### TEXT PASSAGE
--*--

Panel of Experts:
All writing is reviewed by a panel of paddlers, naturalists and other river experts including (for this section) Layne Logue, Kayaker; Russell Reynolds, kayaker; John Keen, photographer, kayaker; Meg Cooper, Director Lower Delta Partnership; Tommy Shropshire, outdoorsman, kayak-fisherman; Dora Ann Hatch, Agritourism Coordinator LSU AgCenter; David Dupree, kayaker, Barry Boyette, kayaker, Dan Fordice, river air-rat; Wayne Pratt, kayaker, Bluz Cruz organizer; Tim McCarley, big river pilot; Angeline Rodgers, Director, Lower Mississippi River Commission; Bruce Reid, ornithologist, Lower Mississippi River Commission; Kevin Pierson, National Audubon Society Lower Mississippi Program; Ernest Herndon, canoeist, author of Canoeing Mississippi also Canoeing Louisiana, Paul Hartfield, biologist, pilot, big river expert; Ray Acock, big river naturalist; Mark River Peoples, big river guide, Chris “Wolfie” Staudinger, big river guide, and Braxton Barden, big river guide. I, John Ruskey, am primary author. I have been taking notes, photographs and documenting the river since my first raft trip down the Mississippi in 1982, and so the Rivergator is the culmination of 30 years of exploration. I have paddled the Mississippi on anything that floats including a log. To verify all information I have been making “refresher expeditions,” (I last paddled this section with a team of explorers during the June rise, 2013). I’ll try to keep myself out of it as much as possible, and let the river speak for herself. But I’ll also spice the journey with stories and vignettes from my adventures along the way, and others who have first-hand experience. Other important Rivergator sources include the National Weather Service “Lower Mississippi River Gauge and Week Forecast,” the US Army Corps 2007 Flood Control and Navigation Maps: Mississippi River, Google Maps Satellite View, Marion Braggs’ Historic Names and Places on the Lower Mississippi River, Mark Twain’s Life on the Mississippi, The Lower Mississippi River Conservation Committee, Lower Delta Partnership, Mississippi Department of Wildlife Fisheries and Parks, Greenville CVB, Vicksburg CVB, City of Vicksburg, LSU Agritourism, Explore North Louisiana, Tensas River National Wildlife Refuge, John James Audubon Birds of America, Parkman’s LaSalle, DeSoto’s Narrative, Stan Finger Finger on the Weather, Wikipedia, Quapaw Canoe Company and Wild Miles. See “Sources” for complete listing and suggestions for further reading.

--*--

### WHAT YOU WILL DO
• A. According to the passage on the Rivergator's panel of experts, in what year did the primary author make his first raft trip down the Mississippi?
• B. Carry the passage on the Rivergator's panel of experts forward from its final sentence.

Stored items
--*--

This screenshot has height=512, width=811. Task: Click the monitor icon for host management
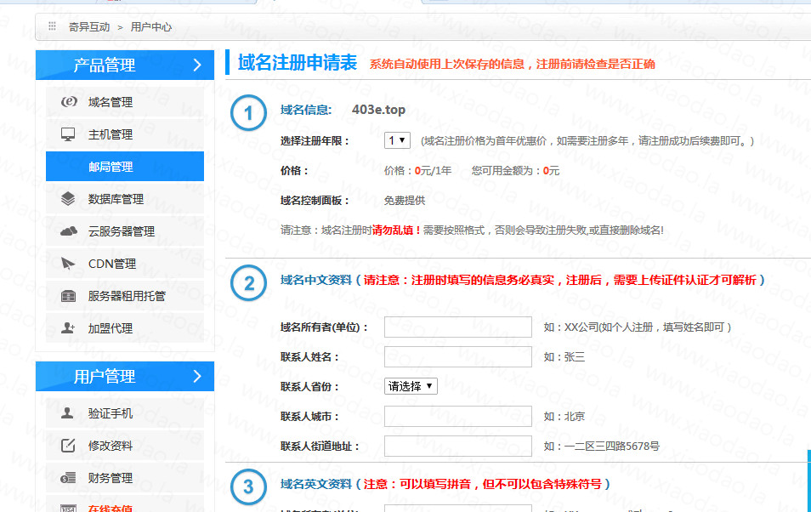pyautogui.click(x=69, y=134)
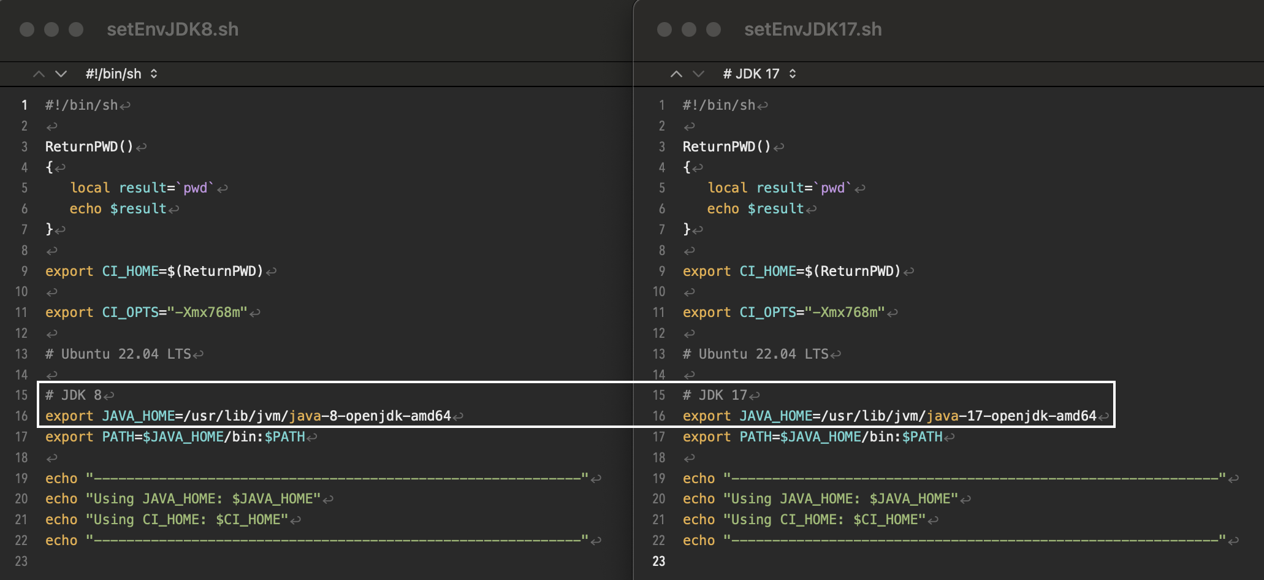The image size is (1264, 580).
Task: Select line number 23 in setEnvJDK17.sh
Action: point(659,561)
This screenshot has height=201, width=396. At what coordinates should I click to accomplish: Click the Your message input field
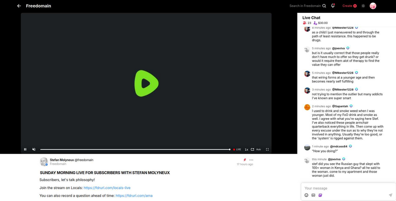347,188
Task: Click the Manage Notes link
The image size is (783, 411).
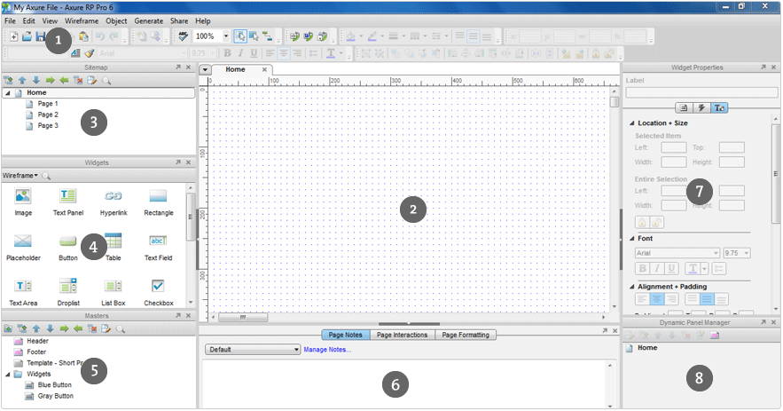Action: [x=327, y=350]
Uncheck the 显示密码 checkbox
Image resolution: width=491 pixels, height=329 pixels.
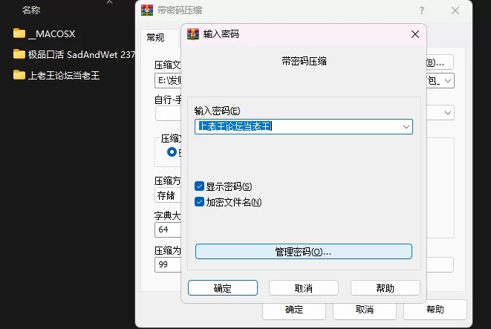[199, 186]
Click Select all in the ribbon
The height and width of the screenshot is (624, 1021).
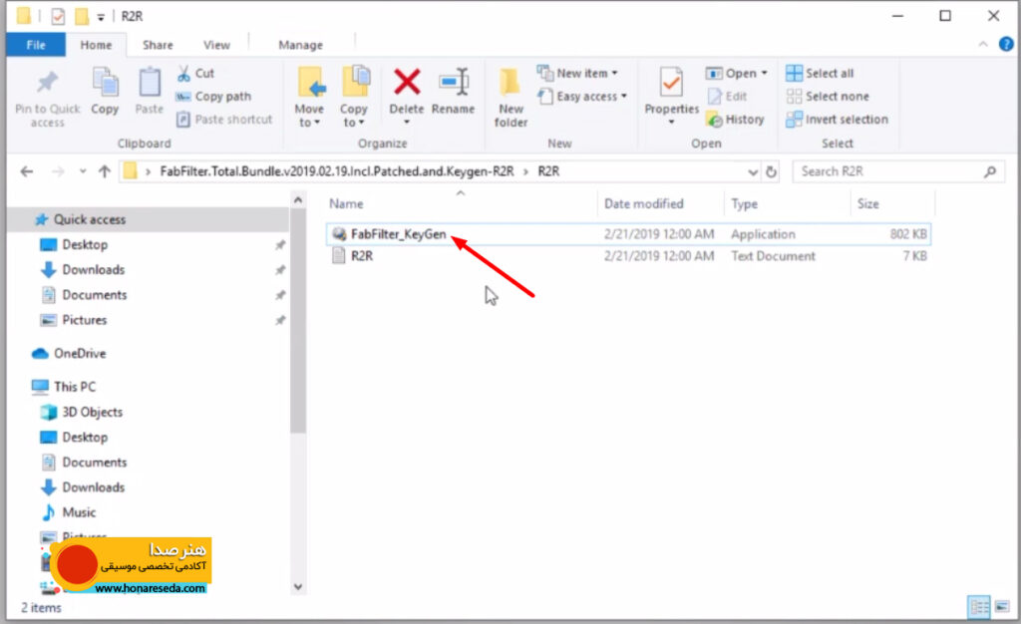tap(821, 73)
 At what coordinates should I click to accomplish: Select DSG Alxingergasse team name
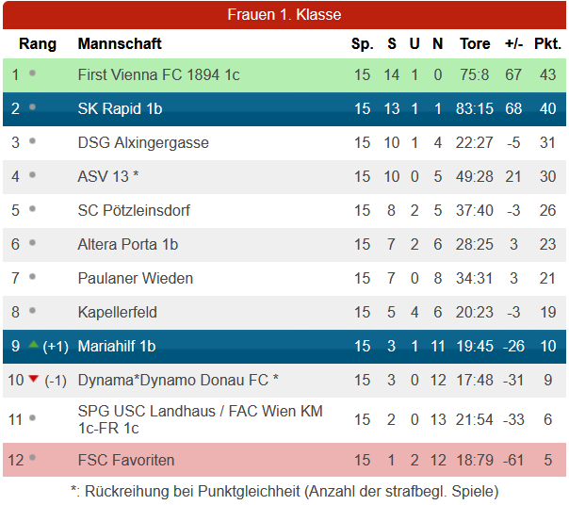coord(143,142)
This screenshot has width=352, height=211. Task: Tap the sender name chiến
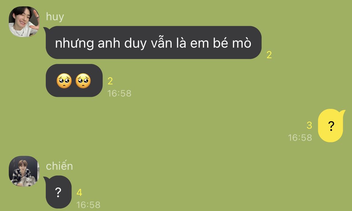59,165
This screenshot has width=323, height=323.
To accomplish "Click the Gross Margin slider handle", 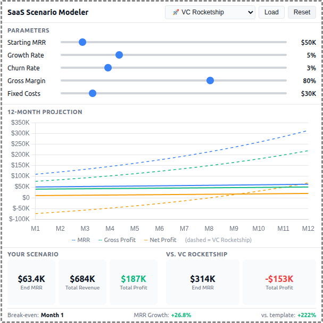I will [210, 80].
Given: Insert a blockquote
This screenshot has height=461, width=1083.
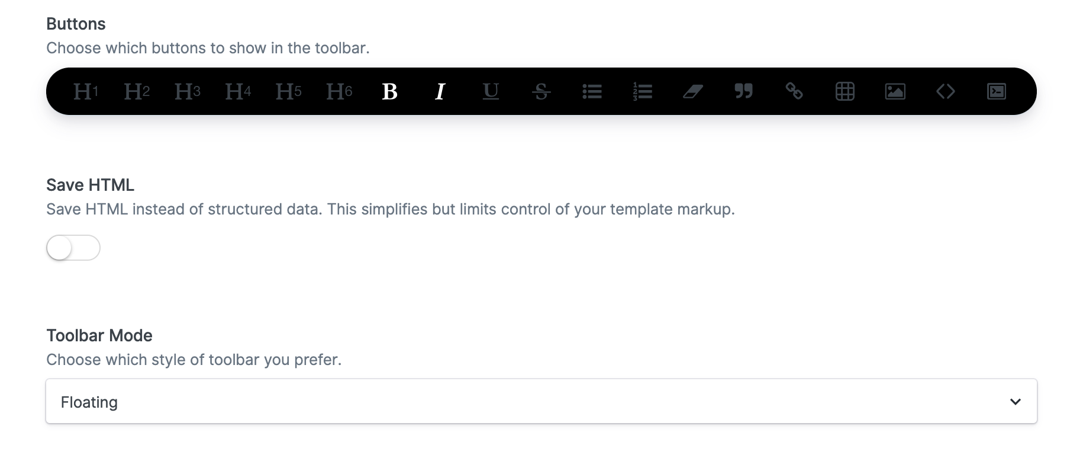Looking at the screenshot, I should tap(743, 91).
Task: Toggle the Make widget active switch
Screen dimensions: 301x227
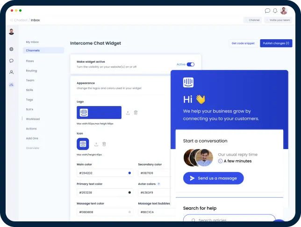Action: click(190, 64)
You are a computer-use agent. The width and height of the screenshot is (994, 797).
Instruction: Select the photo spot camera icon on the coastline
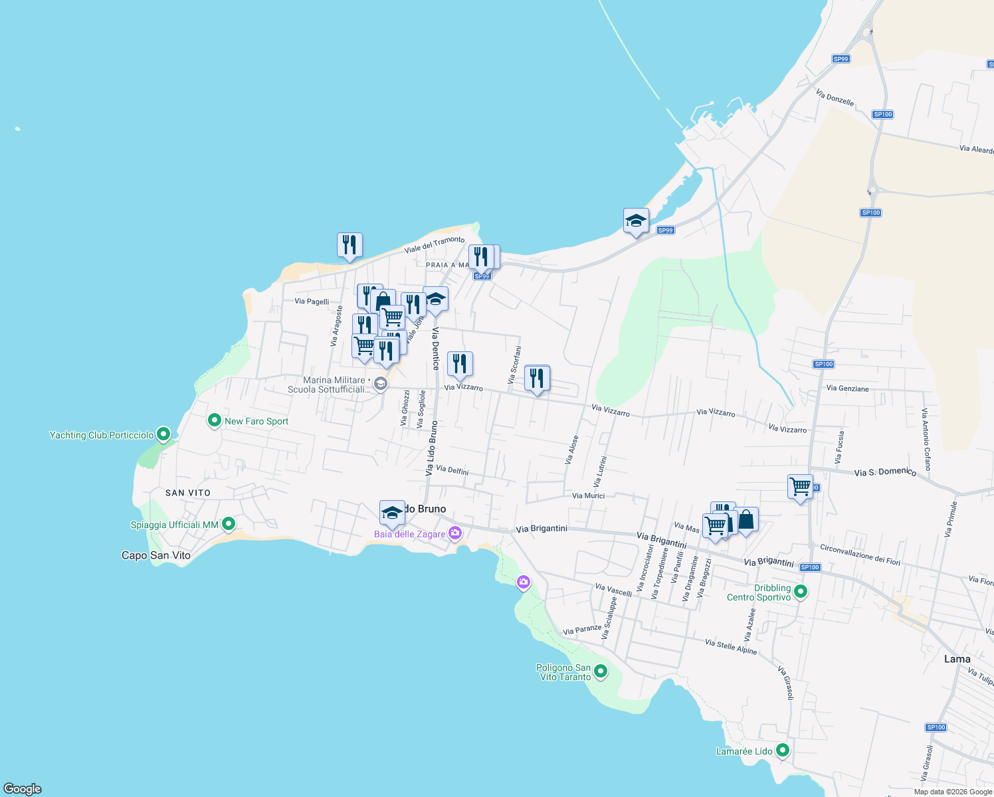[x=522, y=582]
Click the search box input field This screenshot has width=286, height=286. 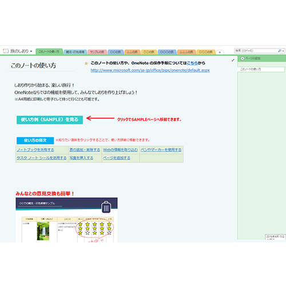point(256,51)
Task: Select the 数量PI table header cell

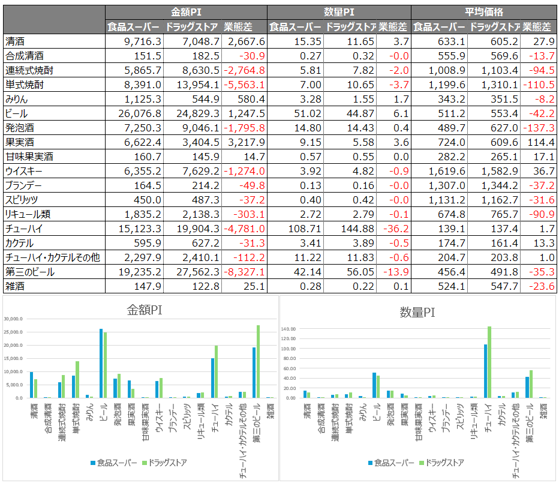Action: pyautogui.click(x=339, y=12)

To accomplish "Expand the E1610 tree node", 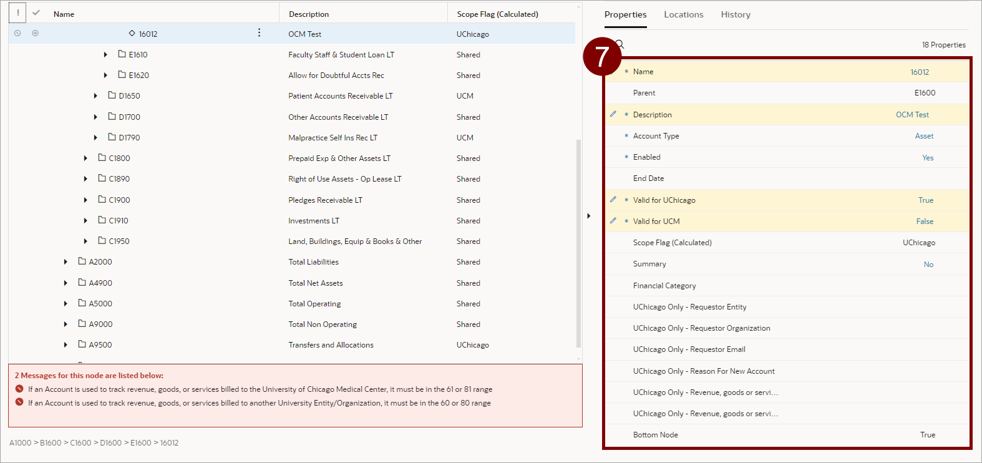I will click(x=105, y=55).
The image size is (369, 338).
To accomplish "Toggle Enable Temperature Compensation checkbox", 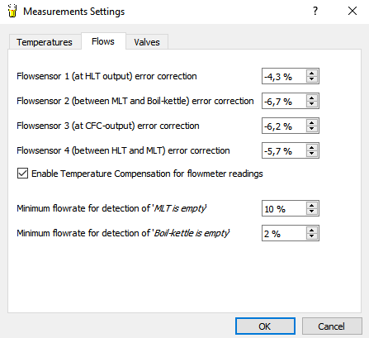I will 22,174.
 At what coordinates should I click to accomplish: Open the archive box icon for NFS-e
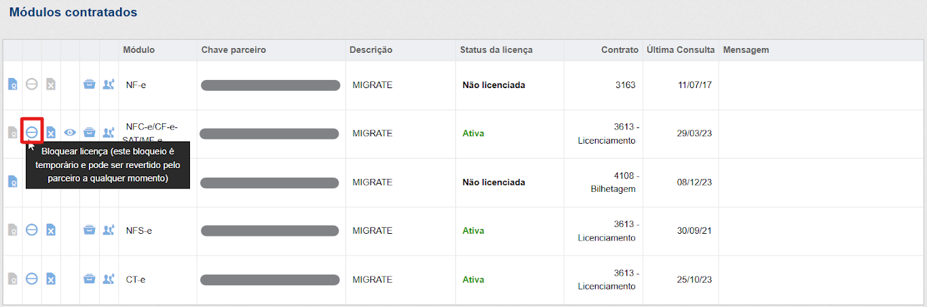point(89,230)
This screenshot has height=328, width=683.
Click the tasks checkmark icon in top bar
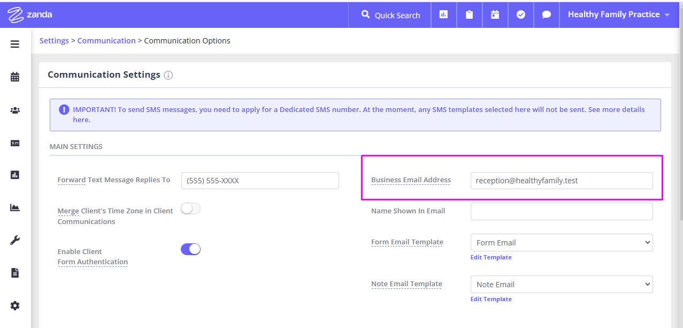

--*--

### RESPONSES TO THE EXERCISE
• A. 1982

• B.
The wonderful thing about the Lower Miss is that it’s still wild! You will see some industry and agriculture between Memphis and Helena, but for the most part your experience will be big water, big forests, big sandbars, big bluffs and big skies! Does this sound like Alaska? Or Lake Superior? Or Puget Sound? Yes -- but it’s not. It’s nothing but the muddy big river, the biggest river in North America, and the longest stretch of free-flowing waters in the Lower 48.
In this section the wild places include Mile 725 to 664, 61 Wild Miles from below Memphis Harbor to above Helena Note: Tunica River Park & Museum, Buck Island protected public-use island. Some casinos seen. Bright night lights from casinos. Lights of Memphis dimly seen along northern horizon. Casino section Mile 708-695 might need to be removed from Wild Miles.